Julie Entwistle, MBA, BHSc (OT), BSc
According to Autism Speaks, Autism now affects 1 in 88 children and 1 in 54 boys. The 2012 numbers reflect a 78% increase in reported prevalence in the last 6 years (www.autismspeaks.ca). This is a growing problem, impacting more and more families each year.
Autism is a spectrum disorder, meaning that the signs, symptoms and severity can vary, making this difficult to diagnose and sometimes treat. Yet through therapy, children with Autism can learn to function and communicate as independently as possible at home, school and with their peers. In April, Entwistle Power is sponsoring the Burlington Autism Gala – a fundraising event being organized by Jessica Langdon – a mom motivated by her son’s journey with autism who has a vision to find answers and to obtain support for families faced with this diagnosis.

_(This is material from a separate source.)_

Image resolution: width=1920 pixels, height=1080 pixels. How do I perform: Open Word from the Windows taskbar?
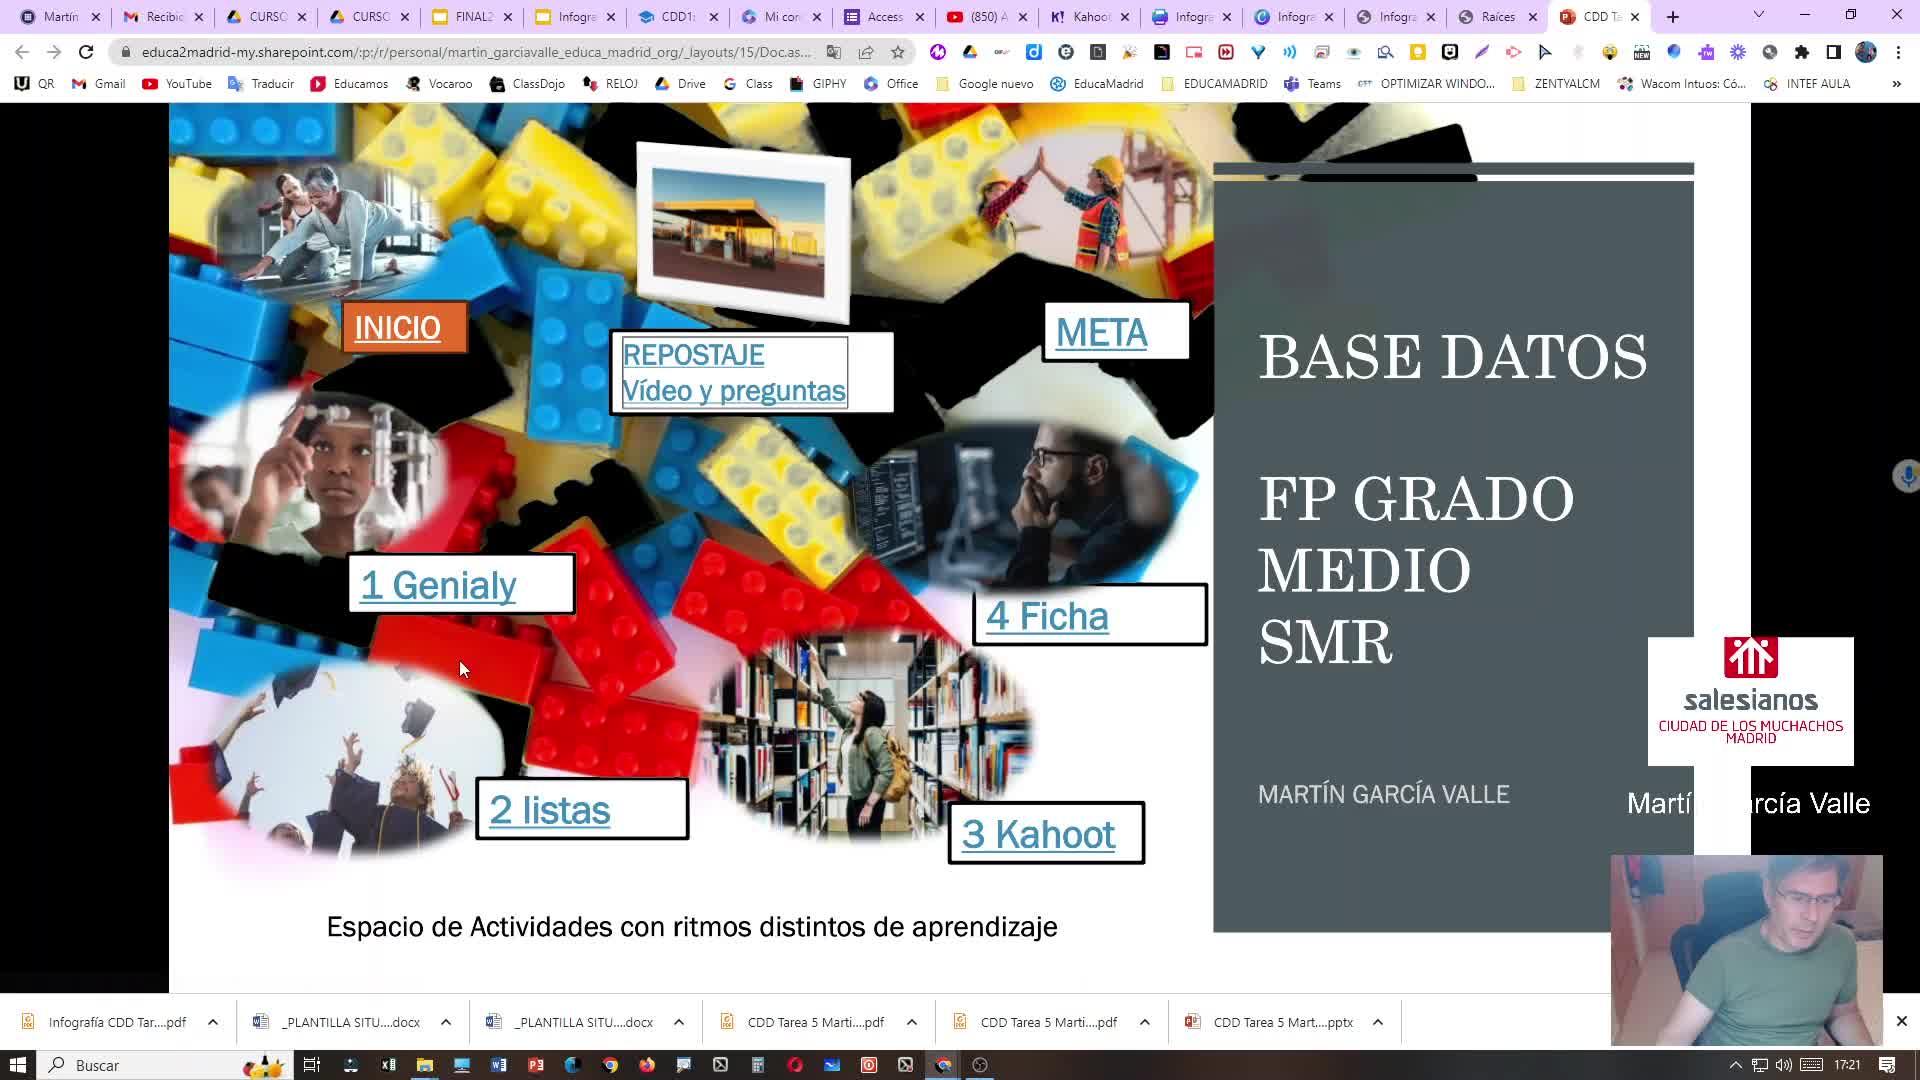(499, 1065)
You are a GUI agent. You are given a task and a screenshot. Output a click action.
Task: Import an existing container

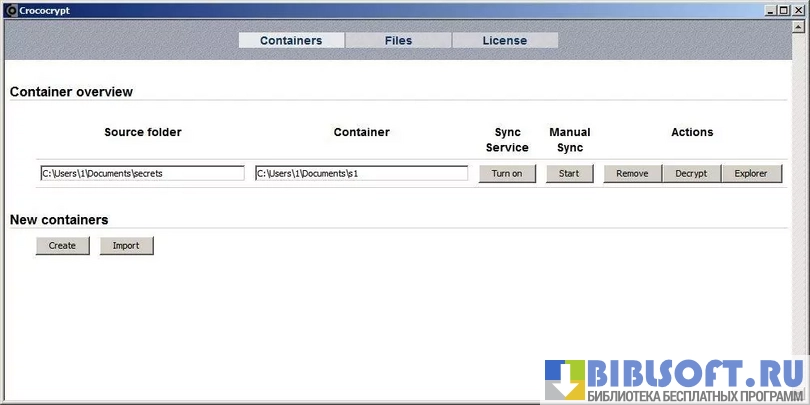(x=126, y=245)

In support of the Gala, Occupational Therapist Justine Huszczynski wrote the following about her experiencing working with Jessica’s son Spencer, and in doing so, highlights some of the features of Autism, and the value of occupational therapy for these children:
When I first met Spencer I was introduced to one of the most intelligent little boys that I think I will ever come to know. He impressed me with his ability to read at such a young age. He could print his name and spell many different words that I had never seen another child his age be able to do. I think it was this intelligence that could easily cause a child like Spencer to slip under the radar. He was smart. He could print. He could speak. But beyond this lay a child who couldn’t handle loud noises, busy rooms, or being lightly touched. An extreme meltdown was constantly on the brink of being unleashed at any given moment – triggered by a change in routine, being told “no”, or being overwhelmed by the environment around him. Spencer didn’t make consistent eye contact, he had difficulties with social cues, taking turns, and coping with losing at a game. Although he was verbal, he couldn’t express his feelings, which often caused a minor issue to turn into an explosive meltdown – sometimes lasting for over an hour at a time.
And then there was Jessica. A mom who was dedicated to her son and on a mission to get him the help he needed and deserved. Jessica knew her son’s needs inside and out. She came to me with a wealth of information about Spencer and she just wanted to make sense of it all.
We started Occupational Therapy with Spencer immediately. Jessica was in attendance for every session. She participated, asked questions, provided me with information, and was involved every step of the way. We targeted goals based on self-regulation, social skills, and sensory processing. We helped Spencer explore new sensory experiences and used strategies to help him cope with overwhelming situations. Along the way, Jessica and I sat through countless meltdowns but we worked through them. Spencer learned how to tell us when he was feeling overwhelmed and he could eventually choose strategies to help calm himself down. It became easier for him to cope with changes in routine and he improved on his ability to follow instructions. He was changing before our eyes.
Autism awareness led Jessica to seek help for Spence and his early intervention is what I believe helped him make so many gains in therapy. To me, Spencer exemplifies the positive outcome that can occur when a child is given the supports they need and are surrounded by a family and team that works towards common goals. Spencer is by no means “cured”. There is no “cure”. But there is love. There is support. There is awareness. But we still need more answers. Constantly we are searching for answers.